3. What was the half-life of Metformin under in vivo conditions?
Metformin is not metabolized and is excreted unchanged in the urine, with a half-life of ~5 h.
4. Please include whether Metformin was dissolved in PBS or any other solvent in the paper.
Metformin was dissolved in PBS and we’ve added this in the method part.
5. The authors may include in the discussion about the effect of Metformin on decreasing or inhibiting osteoclast activity if it does.
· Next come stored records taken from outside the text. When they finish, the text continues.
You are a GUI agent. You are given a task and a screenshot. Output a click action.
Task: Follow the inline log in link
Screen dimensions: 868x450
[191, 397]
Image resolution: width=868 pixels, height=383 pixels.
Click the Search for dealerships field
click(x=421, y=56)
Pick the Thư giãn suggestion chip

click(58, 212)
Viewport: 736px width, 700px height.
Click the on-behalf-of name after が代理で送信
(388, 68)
A section of the possible effects of metformin on osteoclast has been added to the discussion and included here:
“Another important aspect of the mechanism of metformin is its effects on osteoclasts. Metformin has been shown to inhibit osteoclast differentiation in various studies. Metformin inhibits osteoclastogenesis in ovariectomized mice by downregulating autophagy via E2F1-dependent BECN1 and BCL2 downregulation [20]. In osteoarthritis mouse model, metformin inhibits osteoclast activation and it may exert its effects through AMPK/NF-kappaB/ERK signaling pathway [21]. In a rat osteonecrosis model, metformin inhibits osteoclast activity in the necrotic femoral head. [22]. In an in vitro model of periodontitis, osteoclast formation as well as activity was inhibited by metformin in M-CSF and RANKL stimulated monocyte cultures, probably by reduction of RANK expression [23]. In another study, metformin inhibits osteoclast differentiation at a low concentration and promotes osteoclast apoptosis at a higher concentration [24].”
6. What is the selective mechanism activated by Metformin under hyperglycemic conditions for bone formation? Please include the proposed or possible mechanisms for this effect if it is unavailable.
The possible mechanisms of metformin including direct regulation of PEN2 in osteoblasts have been added to the discussion.